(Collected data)
---
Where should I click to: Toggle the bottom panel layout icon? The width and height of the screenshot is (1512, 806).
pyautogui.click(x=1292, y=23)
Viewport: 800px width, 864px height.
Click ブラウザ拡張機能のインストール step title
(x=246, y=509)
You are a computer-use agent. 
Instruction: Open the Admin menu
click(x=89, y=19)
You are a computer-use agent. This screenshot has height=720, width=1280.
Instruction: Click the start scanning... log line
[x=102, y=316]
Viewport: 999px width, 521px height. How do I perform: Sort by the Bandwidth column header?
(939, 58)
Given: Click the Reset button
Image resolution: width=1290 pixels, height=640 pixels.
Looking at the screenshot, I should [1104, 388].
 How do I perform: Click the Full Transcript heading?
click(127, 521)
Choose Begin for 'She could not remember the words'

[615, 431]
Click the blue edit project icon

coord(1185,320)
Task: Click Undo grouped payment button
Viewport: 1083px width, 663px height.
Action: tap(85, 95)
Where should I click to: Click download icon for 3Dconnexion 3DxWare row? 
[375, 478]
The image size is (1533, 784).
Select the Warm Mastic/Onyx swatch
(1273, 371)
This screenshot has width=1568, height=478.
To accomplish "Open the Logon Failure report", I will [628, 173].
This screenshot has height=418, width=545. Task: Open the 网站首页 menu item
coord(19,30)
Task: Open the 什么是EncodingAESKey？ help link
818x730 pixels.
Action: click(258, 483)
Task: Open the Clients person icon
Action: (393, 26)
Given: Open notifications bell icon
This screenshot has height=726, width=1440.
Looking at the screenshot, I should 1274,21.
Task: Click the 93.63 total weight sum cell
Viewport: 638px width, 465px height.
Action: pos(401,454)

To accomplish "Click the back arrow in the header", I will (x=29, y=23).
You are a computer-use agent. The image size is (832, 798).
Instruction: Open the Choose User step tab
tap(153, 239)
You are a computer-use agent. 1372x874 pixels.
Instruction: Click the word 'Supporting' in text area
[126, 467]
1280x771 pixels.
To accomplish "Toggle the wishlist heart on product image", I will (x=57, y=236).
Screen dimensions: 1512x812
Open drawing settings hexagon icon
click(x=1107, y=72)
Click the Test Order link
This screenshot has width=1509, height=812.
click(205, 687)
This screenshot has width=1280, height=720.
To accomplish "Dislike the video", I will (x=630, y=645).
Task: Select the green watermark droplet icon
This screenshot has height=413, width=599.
---
### AIM OF THE TASK
Retype the entries exactly, please. Leave no line out.

### ANSWER TO THIS TASK
Where should I click to: Toggle the bottom panel layout icon? The width and height of the screenshot is (1512, 806).
pyautogui.click(x=1292, y=23)
Viewport: 800px width, 864px height.
Click ブラウザ拡張機能のインストール step title
(x=246, y=509)
You are a computer-use agent. 
Instruction: Open the Admin menu
click(x=89, y=19)
You are a computer-use agent. This screenshot has height=720, width=1280.
Instruction: Click the start scanning... log line
[x=102, y=316]
Viewport: 999px width, 521px height. How do I perform: Sort by the Bandwidth column header?
(939, 58)
Given: Click the Reset button
Image resolution: width=1290 pixels, height=640 pixels.
Looking at the screenshot, I should [1104, 388].
 How do I perform: Click the Full Transcript heading?
click(127, 521)
Choose Begin for 'She could not remember the words'

[615, 431]
Click the blue edit project icon

coord(1185,320)
Task: Click Undo grouped payment button
Viewport: 1083px width, 663px height.
Action: tap(85, 95)
Where should I click to: Click download icon for 3Dconnexion 3DxWare row? 
[375, 478]
The image size is (1533, 784).
Select the Warm Mastic/Onyx swatch
(1273, 371)
This screenshot has width=1568, height=478.
To accomplish "Open the Logon Failure report", I will [628, 173].
This screenshot has height=418, width=545. Task: Open the 网站首页 menu item
coord(19,30)
Task: Open the 什么是EncodingAESKey？ help link
818x730 pixels.
Action: click(258, 483)
Task: Open the Clients person icon
Action: (393, 26)
Given: Open notifications bell icon
This screenshot has height=726, width=1440.
Looking at the screenshot, I should 1274,21.
Task: Click the 93.63 total weight sum cell
Viewport: 638px width, 465px height.
Action: pos(401,454)

To accomplish "Click the back arrow in the header", I will (x=29, y=23).
You are a computer-use agent. The image size is (832, 798).
Instruction: Open the Choose User step tab
tap(153, 239)
You are a computer-use agent. 1372x874 pixels.
Instruction: Click the word 'Supporting' in text area
[126, 467]
1280x771 pixels.
To accomplish "Toggle the wishlist heart on product image", I will (x=57, y=236).
Screen dimensions: 1512x812
Open drawing settings hexagon icon
click(x=1107, y=72)
Click the Test Order link
This screenshot has width=1509, height=812.
click(205, 687)
This screenshot has width=1280, height=720.
To accomplish "Dislike the video", I will (x=630, y=645).
Task: Select the green watermark droplet icon
This screenshot has height=413, width=599.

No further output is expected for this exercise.